Обратный путь (снова ехали через Вологду) оказался долгим. Состав то и дело останавливался (обычно на станциях, но, бывало, и на перегонах), в вагоны входили проверяющие: военный патруль. Их появление предварялось заполошным сарафанным радио: «Идут, идут…» Те, у кого документы не в порядке, выскакивали из вагонов. Пережидая проверку, ходили взад-вперед вдоль железнодорожного полотна. Делали вид, что прогуливаются. Некоторые прятались под вагонами.
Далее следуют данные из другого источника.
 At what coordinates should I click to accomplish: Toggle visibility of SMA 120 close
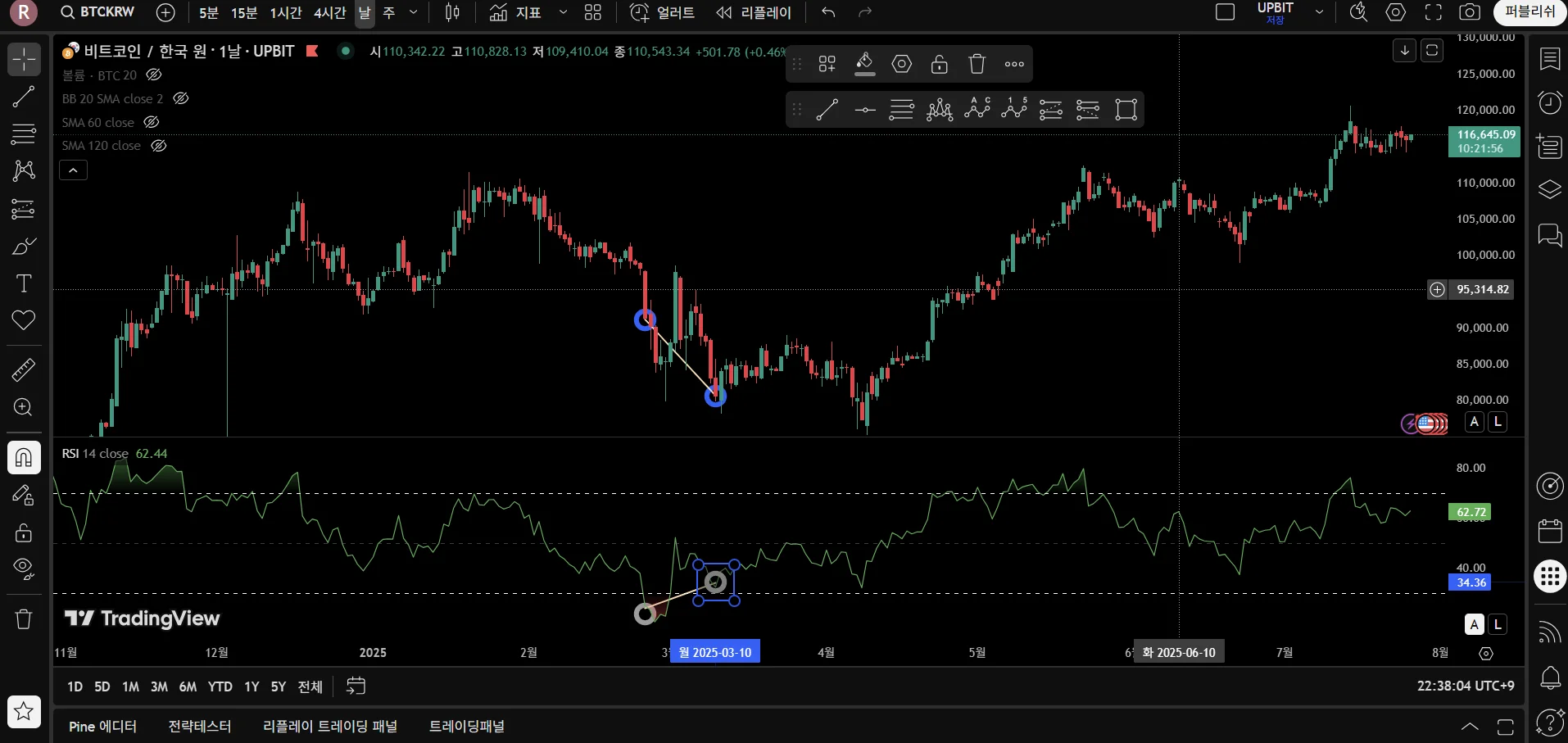click(159, 146)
Когда проверка заканчивалась, машинист (видно, он в курсе происходящего) давал продолжительный гудок. «Проверяющие выходили с одной стороны, “зайцы” карабкались с другой. Тех, кто не успевал, втаскивали на ходу». Один раз мама замешкалась, едва втащили – поезд уже успел набрать ход.
Незадолго до Ленинграда кто-то из бывалых попутчиков разъяснил Насте: дальше городской кордон. Эти – не патруль, трясут всерьез. Нет разрешения – заворачивают: плачь не плачь, проси не проси.
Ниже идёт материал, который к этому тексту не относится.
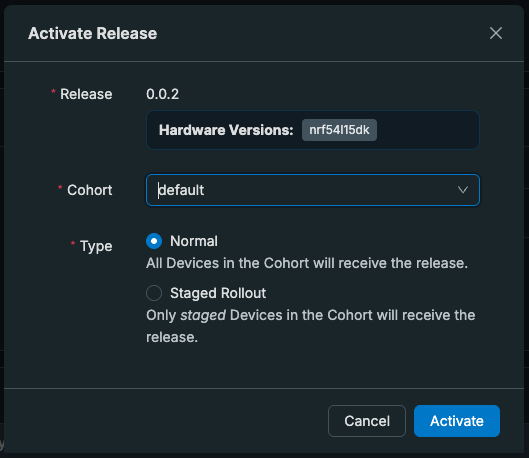
Task: Click the Release field label
Action: pyautogui.click(x=86, y=94)

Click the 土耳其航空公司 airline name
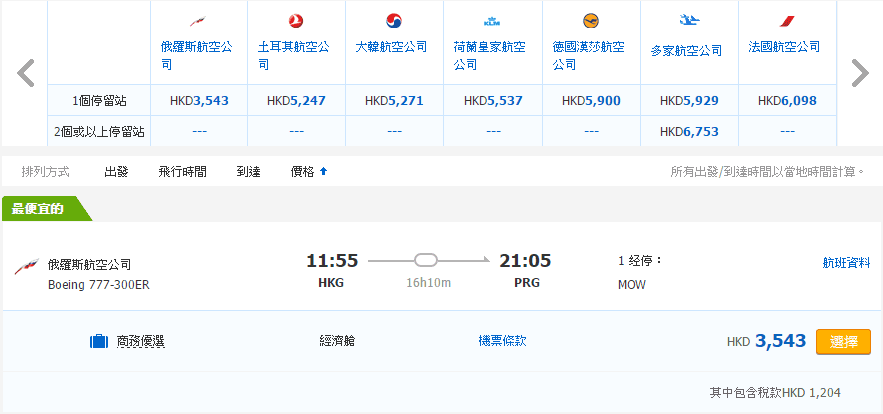[x=290, y=47]
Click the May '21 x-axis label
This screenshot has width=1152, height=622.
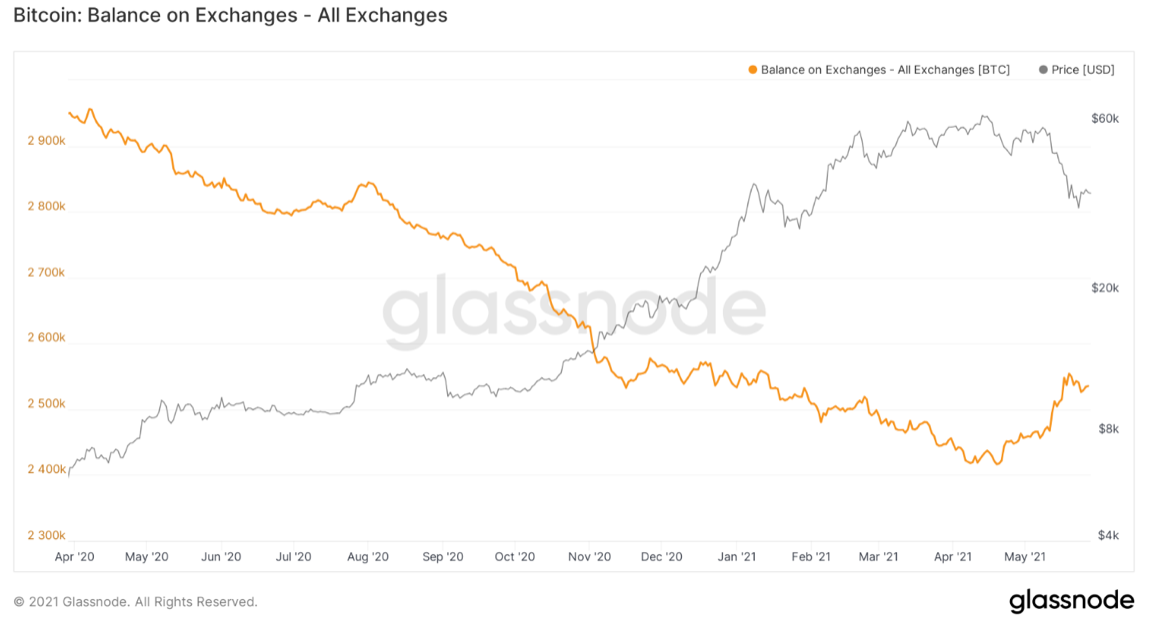point(1024,557)
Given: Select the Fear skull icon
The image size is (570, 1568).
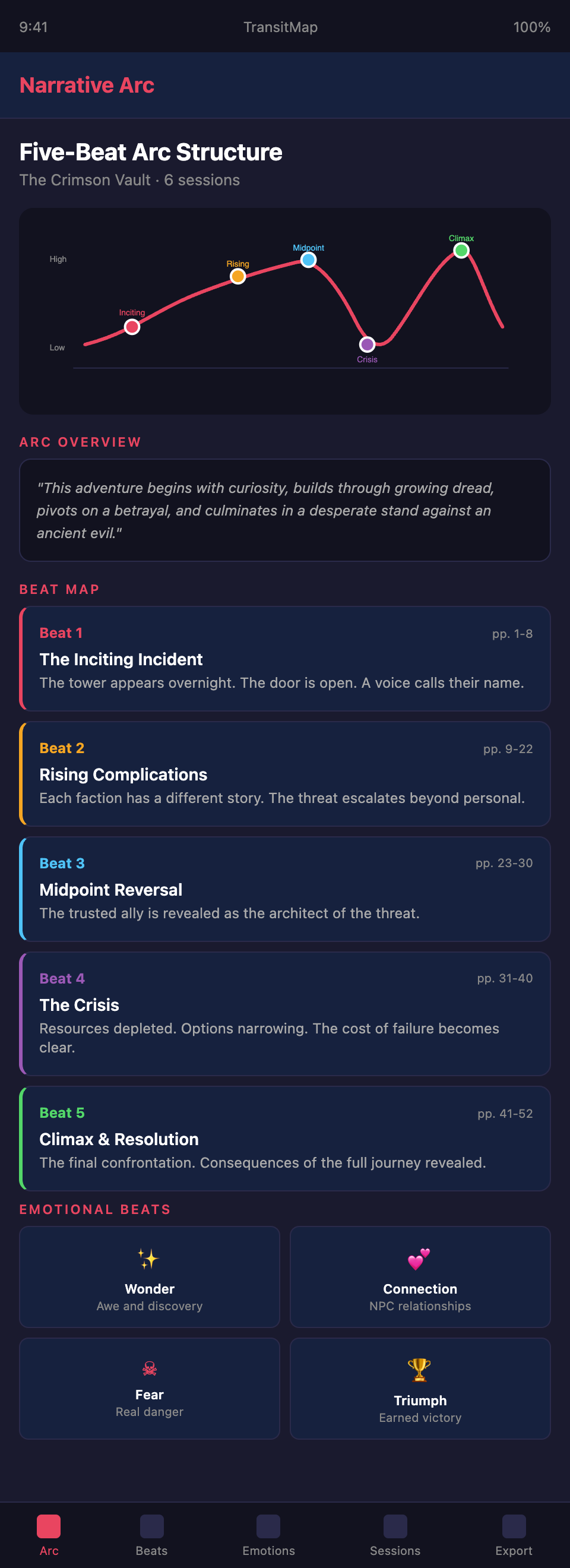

Километров за тридцать до конечной станции мама сошла. (Будь я ответственной за тринадцатилетнего ребенка, наверняка действовала бы как-то иначе, но в войну – все другое , включая представления о возрасте.) До Ленинграда она добиралась на попутном грузовике. Одна.
Дома, на 1-й Красноармейской, ее ждала пустая комната: из довоенной мебели осталась железная кровать. Все остальное: стол, стулья, комод, даже полку с книгами – Шурка, их соседка, пожгла, пустив на дрова. Впрочем, отсутствие мебели маму нимало не расстроило: бог с ней, с мебелью, главное – Ленинград.
«Город стоял как неживой. Людей почти нет. Транспорта и раньше-то было мало, а теперь совсем… Ну пройдет одна машина. Или трамвай». Куда ни глянь, следы от обстрелов. Но в их микрорайоне разрушений не так уж много. «Основные руины на Международном. Там, вдоль проспекта, много рухнувших, сгоревших в бомбежках домов».
Из радостей первых дней: все говорят по-ленинградски. Это чувство языка – чистого, вновь обретенного после долгой разлуки – осталось на всю жизнь.
Первого сентября она пошла в пятый класс (никакого «разрешения» не потребовалось, обошлись свидетельством о рождении и справкой о прописке). Собирая дочь в школу, Капитолина купила ей юбку, туфли и пальто. Все ношеное, с барахолки. Барахолок в городе много. Ближайшая от дома за Обводным каналом. (Теперь на этом месте автовокзал.)
Продуктовые карточки еще не отменили. «Нет, было не голодно, с блокадой, конечно, не сравнить, но… – мама пытается выразить мысль точнее. – Есть хотелось всегда». Подкормиться удавалось в школьной столовой, «съесть пустой суп или кашу. Из наших детских карточек вырезали мелкие талоны – на 10 или 20 грамм крупы».
В середине сентября Капитолина попала в больницу со страшными ожогами. Беда случилась на заводском дворе. Поперек двора вырыта канава – на дне трубы, голые, не присыпанные землей. «Чтобы перейти на другую сторону, все туда спускались. Однажды, никого не предупредив, рабочие пустили пар. Горячий, под давлением. Гнилую трубу прорвало». Ноги ошпарило до колен, до мяса, до адской боли. Следующие полгода она провела на госпитальной койке (госпиталь в районе Большой Зелениной, в здании средней школы). Лекарств по большому счету не было: ни таблеток, ни заживляющих мазей. Эффективных анальгетиков тем более. «Чем-то, конечно, мазали… Такое лечение бабушка называла: завяжи и лежи». Лежала, терпела.